Wolny rynek nie oszczędza rolników, także na Opolszczyźnie. Tym razem chodzi o nadprodukcję i ceny skupu. Choć nie jest to kluczowa uprawa, to jako przykład ostatnio często pojawia się papryka. Zmiany klimatu powodują, iż coraz częściej decydują się na nią polscy rolnicy.

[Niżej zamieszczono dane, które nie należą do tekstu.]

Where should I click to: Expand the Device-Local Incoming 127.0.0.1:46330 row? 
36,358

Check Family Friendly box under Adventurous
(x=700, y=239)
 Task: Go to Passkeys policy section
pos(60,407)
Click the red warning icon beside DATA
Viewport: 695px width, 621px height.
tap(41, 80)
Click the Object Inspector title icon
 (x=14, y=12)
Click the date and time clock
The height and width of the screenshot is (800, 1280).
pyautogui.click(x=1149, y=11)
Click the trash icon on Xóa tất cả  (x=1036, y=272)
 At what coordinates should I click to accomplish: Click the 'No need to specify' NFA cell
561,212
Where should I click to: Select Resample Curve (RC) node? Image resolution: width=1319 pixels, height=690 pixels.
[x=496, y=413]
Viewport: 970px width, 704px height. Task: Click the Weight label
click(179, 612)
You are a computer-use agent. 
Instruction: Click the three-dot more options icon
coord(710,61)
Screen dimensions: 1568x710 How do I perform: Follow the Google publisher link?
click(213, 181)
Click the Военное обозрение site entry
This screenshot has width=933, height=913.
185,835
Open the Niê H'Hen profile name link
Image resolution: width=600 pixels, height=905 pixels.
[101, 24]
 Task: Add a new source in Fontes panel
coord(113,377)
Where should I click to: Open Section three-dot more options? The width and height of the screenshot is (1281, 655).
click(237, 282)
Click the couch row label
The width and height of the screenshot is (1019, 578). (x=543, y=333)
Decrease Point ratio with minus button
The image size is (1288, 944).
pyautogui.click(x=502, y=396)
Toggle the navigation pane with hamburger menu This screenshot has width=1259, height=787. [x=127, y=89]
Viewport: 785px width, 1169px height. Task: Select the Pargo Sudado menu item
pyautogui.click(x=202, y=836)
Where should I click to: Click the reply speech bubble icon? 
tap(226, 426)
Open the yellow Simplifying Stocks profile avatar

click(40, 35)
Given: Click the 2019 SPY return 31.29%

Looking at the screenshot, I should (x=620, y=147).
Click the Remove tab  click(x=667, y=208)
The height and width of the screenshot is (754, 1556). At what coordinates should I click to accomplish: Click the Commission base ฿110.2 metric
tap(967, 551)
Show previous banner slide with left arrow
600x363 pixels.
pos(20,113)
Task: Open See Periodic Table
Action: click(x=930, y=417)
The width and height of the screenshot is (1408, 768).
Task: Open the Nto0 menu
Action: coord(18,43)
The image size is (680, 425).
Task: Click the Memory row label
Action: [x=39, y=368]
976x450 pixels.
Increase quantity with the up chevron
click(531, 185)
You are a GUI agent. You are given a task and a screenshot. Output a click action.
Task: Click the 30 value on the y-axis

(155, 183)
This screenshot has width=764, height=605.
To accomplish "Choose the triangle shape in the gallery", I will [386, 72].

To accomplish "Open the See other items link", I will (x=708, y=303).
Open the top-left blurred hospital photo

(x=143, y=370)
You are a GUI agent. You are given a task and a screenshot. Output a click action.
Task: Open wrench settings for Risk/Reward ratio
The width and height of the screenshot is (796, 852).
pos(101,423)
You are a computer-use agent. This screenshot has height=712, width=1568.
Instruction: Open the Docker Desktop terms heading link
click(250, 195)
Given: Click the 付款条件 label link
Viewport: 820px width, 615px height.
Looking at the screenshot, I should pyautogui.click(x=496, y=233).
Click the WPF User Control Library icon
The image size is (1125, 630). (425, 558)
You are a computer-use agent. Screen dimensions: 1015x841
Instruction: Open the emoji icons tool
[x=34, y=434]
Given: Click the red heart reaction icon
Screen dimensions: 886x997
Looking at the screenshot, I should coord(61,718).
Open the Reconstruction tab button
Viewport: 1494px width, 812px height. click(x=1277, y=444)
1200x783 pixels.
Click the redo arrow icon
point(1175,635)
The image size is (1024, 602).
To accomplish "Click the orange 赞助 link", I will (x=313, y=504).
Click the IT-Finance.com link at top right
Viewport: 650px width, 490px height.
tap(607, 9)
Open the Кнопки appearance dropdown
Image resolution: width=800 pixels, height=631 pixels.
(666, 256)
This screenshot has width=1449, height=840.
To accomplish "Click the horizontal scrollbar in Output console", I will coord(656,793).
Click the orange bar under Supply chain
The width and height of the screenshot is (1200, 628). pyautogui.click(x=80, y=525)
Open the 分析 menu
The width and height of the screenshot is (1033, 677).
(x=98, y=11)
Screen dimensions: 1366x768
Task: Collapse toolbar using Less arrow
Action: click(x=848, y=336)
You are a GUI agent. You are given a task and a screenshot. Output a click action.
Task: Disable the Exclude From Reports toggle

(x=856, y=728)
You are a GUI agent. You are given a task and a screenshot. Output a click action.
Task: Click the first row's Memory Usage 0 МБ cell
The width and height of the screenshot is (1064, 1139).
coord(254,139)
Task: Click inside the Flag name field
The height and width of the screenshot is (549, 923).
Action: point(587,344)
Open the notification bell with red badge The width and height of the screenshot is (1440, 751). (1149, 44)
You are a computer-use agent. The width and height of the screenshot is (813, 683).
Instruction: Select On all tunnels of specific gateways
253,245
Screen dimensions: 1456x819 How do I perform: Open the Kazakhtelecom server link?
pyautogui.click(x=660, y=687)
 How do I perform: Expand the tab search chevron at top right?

– Jednak w przeciwieństwie do państw na południu Europy, u nas możną ją zbierać tylko raz w roku i między innymi tym przegrywamy. Tamte kraje nie chcą stracić rynku zbytu i obniżają ceny. U nich papryka jest dostępna cały czas, bo zbiory są częstsze. Duże sieci kupują tam, bo jest taniej, choćby jeżeli nasza certyfikowana papryka jest lepsza. Decyduje cena. Zaimportowano jej tyle, iż ceny u nas mocno spadły i jest dramat – wprost mówi wicewojewoda opolski Piotr Pośpiech.
Nie wynika on jednak z zaniedbań ze strony władz państwa czy regionu – dodaje wicewojewoda. Na razie w ramach wsparcia wiadomo już, iż nieco wyższe mają być podstawowe dopłaty bezpośrednie.